** Brief 1 **
Write out the portion of the marginal damages excerpt below, everything from "(ii) The source-receptor" down to "et al. (2009).".
** Brief 2 **
Answer these questions using the marginal damages excerpt below:
(a) For how many different combinations are the damages calculated?
(b) In the source-receptor matrix, what do the rows represent?
(c) How many CRFs are listed?

** Excerpt to read **
There is also a separate documentation file for the Outputs, i.e. for the datasets containing the results of the Marginal Damages Model. This additional file is located at:
Marginal_Damages_Model/Results/Documentation_Marginal_Damages_Model_Results_ReadMe.txt 

We generate two sets of results:
(i) Marginal damages per tonne of ground-level emissions (Marginal Values -- MV), for each county. 
(ii) The source-receptor matrix (SRM) for marginal damages -- these are matrices MI described in Eq. 2 of the manuscript. They show the marginal damages occurring in each county as a consequence of a ground-level emission of 1 tonne in each county. The rows are the sources and the columns are the receptors, so that the row sums for these matrix are equivalent to the total marginal damages (i).

For both (i) and (ii), the damages are calculated for a combination of 80 different pollutant species, CRFs, Baseline ambient PM2.5 levels, and Mortality data. These are:

* 5 pollutant species: (Primary PM2.5, SO2, NOX, NH3, and VOC
* 4 CRFs: GEMM (Burnett et al., 2018), Vodonos et al. (2018) Parametric, Vodonos et al. (2018) Spline, and Krewski et al. (2009).

** Raw data **
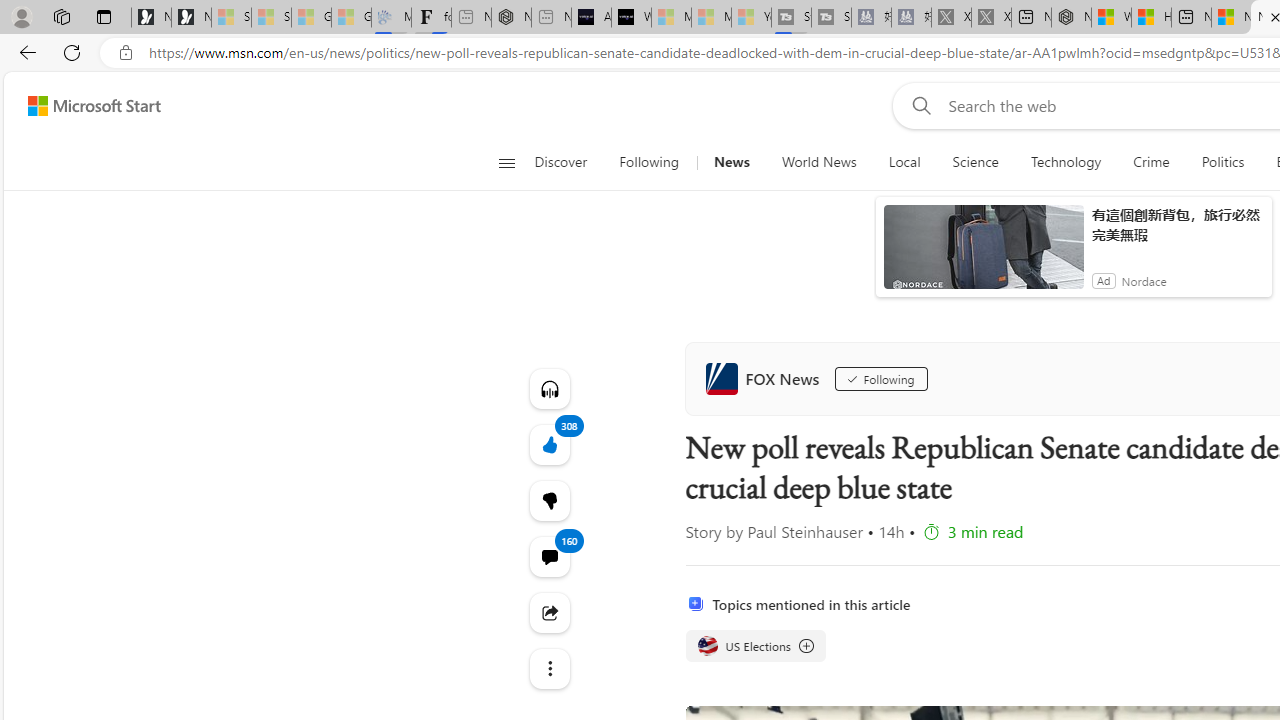  What do you see at coordinates (549, 611) in the screenshot?
I see `'Share this story'` at bounding box center [549, 611].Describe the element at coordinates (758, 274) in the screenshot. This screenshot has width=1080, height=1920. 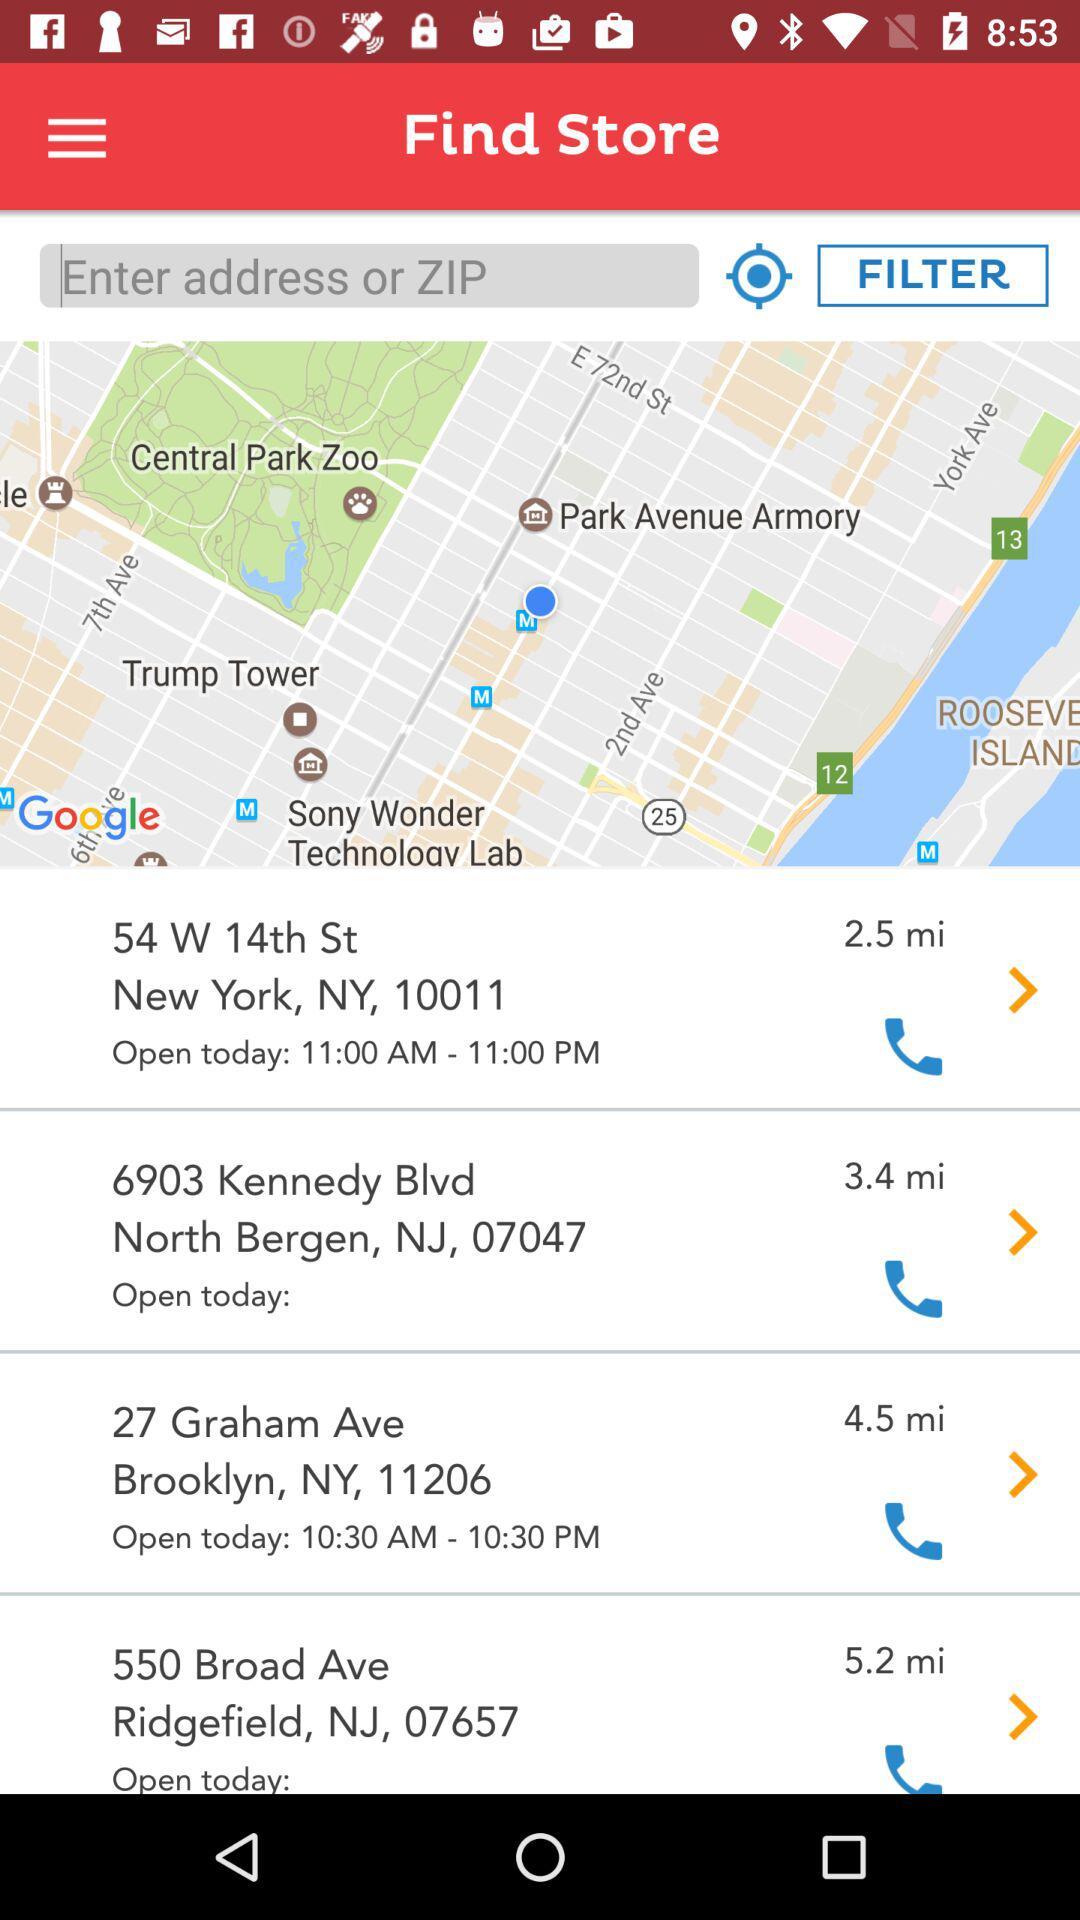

** Right answer 1 **
(ii) The source-receptor matrix (SRM) for marginal damages -- these are matrices MI described in Eq. 2 of the manuscript. They show the marginal damages occurring in each county as a consequence of a ground-level emission of 1 tonne in each county. The rows are the sources and the columns are the receptors, so that the row sums for these matrix are equivalent to the total marginal damages (i).

For both (i) and (ii), the damages are calculated for a combination of 80 different pollutant species, CRFs, Baseline ambient PM2.5 levels, and Mortality data. These are:

* 5 pollutant species: (Primary PM2.5, SO2, NOX, NH3, and VOC
* 4 CRFs: GEMM (Burnett et al., 2018), Vodonos et al. (2018) Parametric, Vodonos et al. (2018) Spline, and Krewski et al. (2009).

** Right answer 2 **
(a) 80
(b) The sources
(c) 4